ACADEMY OF MARXISM CHINESE ACADEMY OF SOCIAL SCIENCES
中文
Home>English>Marxist Research
Frankie Murden:General strike against the far right rocks Argentina
     Release time: 2025-05-29
  Argentina has seen a 36 hour wave of action across the country with mass demonstrations on Wednesday and a general strike on Thursday. More than 50,000 people came out in Buenos Aires alone.
  This action follows on from protests last month that saw scenes of police repression throughout the capital, and the demonstrations on 24 March commemorating the victims of the dictatorship that ruled until 1983. 
  The movement started as demonstrations of pensioners demanding a rise in pensions and the reinstatement of free medication. These protests have grown in size since the beginning of the year, swelled by the support of workers and football fans from the Boca Junior and River Plate football clubs.
  After the demonstrations were brutally repressed by security minister Patricia Bullrich last month, the movement has grown even further. It has come to encompass demands against president Javier Milei’s entire regime. 
  The general strike was called last month by the three major trade union federations, grouped under the umbrella of the CGT. In a joint statement the trade unions said, “In the face of intolerable social inequality and a government that ignores calls for better wages and a dignified standard of living for all, the workers are going on strike.”
  They are protesting president Milei’s austerity drive that leaves thousands struggling to make ends meet. They are demanding higher wages, the end of repression, rights of minority groups and for increased freedom for trade unions.
  The recent protests have left the government weak, with calls for both Bullrich and Milei to resign. Unions hope that the general strike will further weaken them.

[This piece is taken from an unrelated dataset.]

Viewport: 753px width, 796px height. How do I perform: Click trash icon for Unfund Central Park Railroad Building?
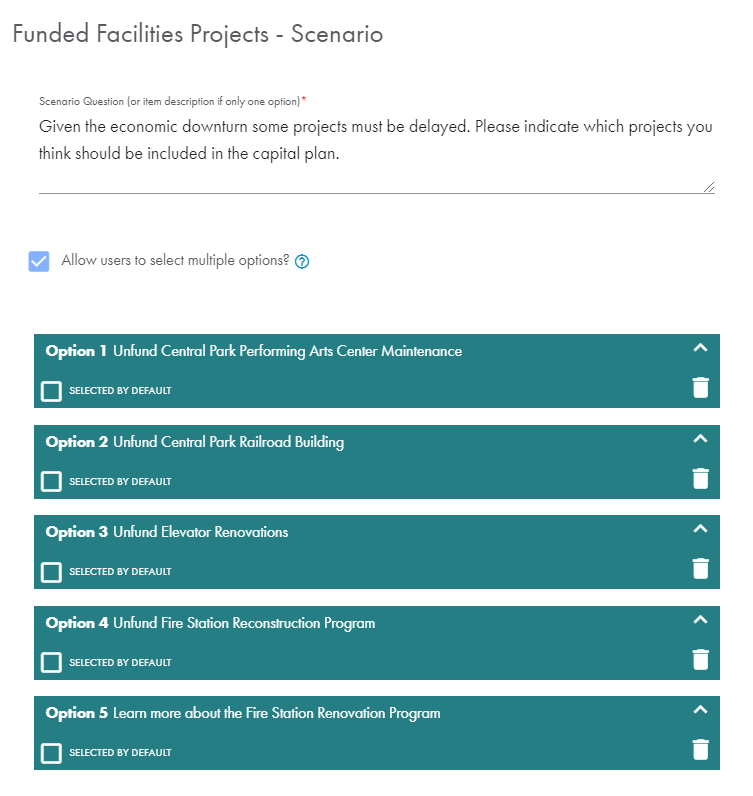[700, 479]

  There were two general strikes held in the first six months of Milei’s presidency last year. But the Workers’ Party (PO) has said that yesterday was the “most important” and “strongest” blow to Milei’s regime yet.

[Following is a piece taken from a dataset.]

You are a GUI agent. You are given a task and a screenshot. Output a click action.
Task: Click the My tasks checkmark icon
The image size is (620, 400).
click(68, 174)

  Many out on the streets on Wednesday’s demonstrations stated that it was “about time” for the unions to take a stronger stance. The government is attempting to turn people against the striking workers, saying that the unions are “attacking millions of Argentines who want to work”.
  But the tens of thousands out this week in the capital, as well as thousands more in cities across the country, have shown that the power is with the workers. 

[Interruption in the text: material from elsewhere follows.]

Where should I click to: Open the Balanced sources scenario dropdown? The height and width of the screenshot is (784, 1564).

  Trains, ports and airports have all ground to a halt, with workers in schools, banks and much of the public sector striking. Hospitals are running on a minimum service.
  But the strike is being broken by the UTA transport union. Its leadership is close to Milei and has been relied on to break strikes before. 
  The PO has criticised the trade union bureaucracy for this strike-breaking. It said they failed to push for struggle in all workplaces and across a wider group of unions, such as the UTA. 
  It sees the 24 hour general strike as a strategy from the unions to isolate struggle to one day, instead of allowing “the launch of a massive working class intervention that would fully exploit the government’s free fall” and achieve change.
  The 36 hours of action came as the IMF lending body is set to grant a massive loan to Milei’s government, against the wishes of the workers. The pensioners accuse Milei of syphoning off their pensions to pay existing debt to the IMF.
  Milei is part of the global turn towards the far right. He is not just driving austerity in Argentina, he has launched what he calls a “war on diversity”. And he brands “diversity” and “wokeness” as obstacles to “national progress”.
  But these strikes and demonstrations are proof that those enraged by Milei’s economic and social policies—escalated by Bullrich’s extreme repression—will not stay silent.